┌─ SELECTION

I've done "ps -ef" at various points, and find nothing hanging around from the first attempt that might make the second attempt pass. Nor am I using any tweaked stuff, just stock stuff in portage. I'm also not running any special security yet, so svcgssd isn't an issue. (yet) The mounts have been sufficiently reliable that I'd feel comfortable moving 1.0.12/nfsv4 to my production server. I could always put "/etc/init.d/nfs restart" in "/etc/conf.d/local.start", but I'd like to understand the bad start first.

----------

## tnt

is there any simple way to get the same UID and GID on the client and the server?

I just want that user 0 on server is user 0 on client and user 1000 on server is user 1000 on client - just as it was with nfs3...  :Sad: 

----------

## tnt

 *tnt wrote:*   

> is there any simple way to get the same UID and GID on the client and the server?
> 
> I just want that user 0 on server is user 0 on client and user 1000 on server is user 1000 on client - just as it was with nfs3... 

 

anyone?

----------

## depontius

 *tnt wrote:*   

>  *tnt wrote:*   is there any simple way to get the same UID and GID on the client and the server?
> 
> I just want that user 0 on server is user 0 on client and user 1000 on server is user 1000 on client - just as it was with nfs3...  
> 
> anyone?

 

I didn't notice that the uid rules were any different on nfsv4 vs nfs3. I have anonuid= and anongid= in my /etc/exports to handle root, and for the rest, I just try to "harmonize" my /etc/passwd and /etc/group files. (They're not perfect, but they cover the real users.)

└─

**SHORT EXERCISE 1:**
Answer these questions about the NFSv4 forum thread:
(a) Which command did the first poster run at various points to look for leftovers from the first attempt?
(b) Which two user numbers does tnt give as examples that should match on server and client?
(c) What does depontius put in /etc/exports to handle root?
**SHORT EXERCISE 2:**
Extend the NFSv4 forum thread with the next post after depontius's reply.
The listing that comes next has nothing to do with the NFSv4 forum thread.

┌─ DATA LINES

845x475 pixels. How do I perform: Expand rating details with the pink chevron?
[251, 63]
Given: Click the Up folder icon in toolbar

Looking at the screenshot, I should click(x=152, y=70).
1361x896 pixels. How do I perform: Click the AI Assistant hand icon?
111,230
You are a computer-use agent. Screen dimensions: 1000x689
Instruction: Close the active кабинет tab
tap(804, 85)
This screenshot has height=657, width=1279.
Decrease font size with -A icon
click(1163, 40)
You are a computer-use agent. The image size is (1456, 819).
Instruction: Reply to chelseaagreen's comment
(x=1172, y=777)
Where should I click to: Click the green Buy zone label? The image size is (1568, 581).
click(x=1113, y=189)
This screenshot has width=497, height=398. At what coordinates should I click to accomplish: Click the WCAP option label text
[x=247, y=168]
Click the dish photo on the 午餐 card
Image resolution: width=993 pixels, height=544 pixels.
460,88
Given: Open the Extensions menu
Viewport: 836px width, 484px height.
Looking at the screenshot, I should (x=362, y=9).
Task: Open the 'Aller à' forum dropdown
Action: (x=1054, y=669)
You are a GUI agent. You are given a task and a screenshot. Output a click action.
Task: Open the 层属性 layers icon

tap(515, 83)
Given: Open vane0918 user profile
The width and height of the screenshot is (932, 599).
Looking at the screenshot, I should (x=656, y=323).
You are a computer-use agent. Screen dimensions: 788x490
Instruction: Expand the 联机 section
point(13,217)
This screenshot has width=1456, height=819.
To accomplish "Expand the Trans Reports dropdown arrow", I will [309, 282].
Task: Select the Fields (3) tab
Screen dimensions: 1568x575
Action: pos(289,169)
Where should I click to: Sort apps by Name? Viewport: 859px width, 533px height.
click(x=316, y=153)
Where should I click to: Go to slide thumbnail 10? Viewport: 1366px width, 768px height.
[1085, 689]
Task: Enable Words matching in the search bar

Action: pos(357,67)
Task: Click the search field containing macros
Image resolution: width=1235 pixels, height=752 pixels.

└─

**RESPONSE 1:**
(a) "ps -ef"
(b) User 0 and user 1000
(c) anonuid= and anongid=

**RESPONSE 2:**
----------

## chucks

 *tnt wrote:*   

>  *tnt wrote:*   is there any simple way to get the same UID and GID on the client and the server?
> 
> I just want that user 0 on server is user 0 on client and user 1000 on server is user 1000 on client - just as it was with nfs3...  
> 
> anyone?

 

It is not necessary on NFSv4, but I can heartily sympathize with wanting this to be a feature of your network.

Two services can provide this, both with their own hitches

NIS - historically insecure, but has a long history of being coupled with Sun & NFS.

LDAP - newer, quite secure.  This can provide the authentication & account directory for NFS and your entire network in general.  Hard to configure, but well worth it if you do.  Also, look into the smbldap tools for ldap-oriented replacements for useradd and groupadd and others.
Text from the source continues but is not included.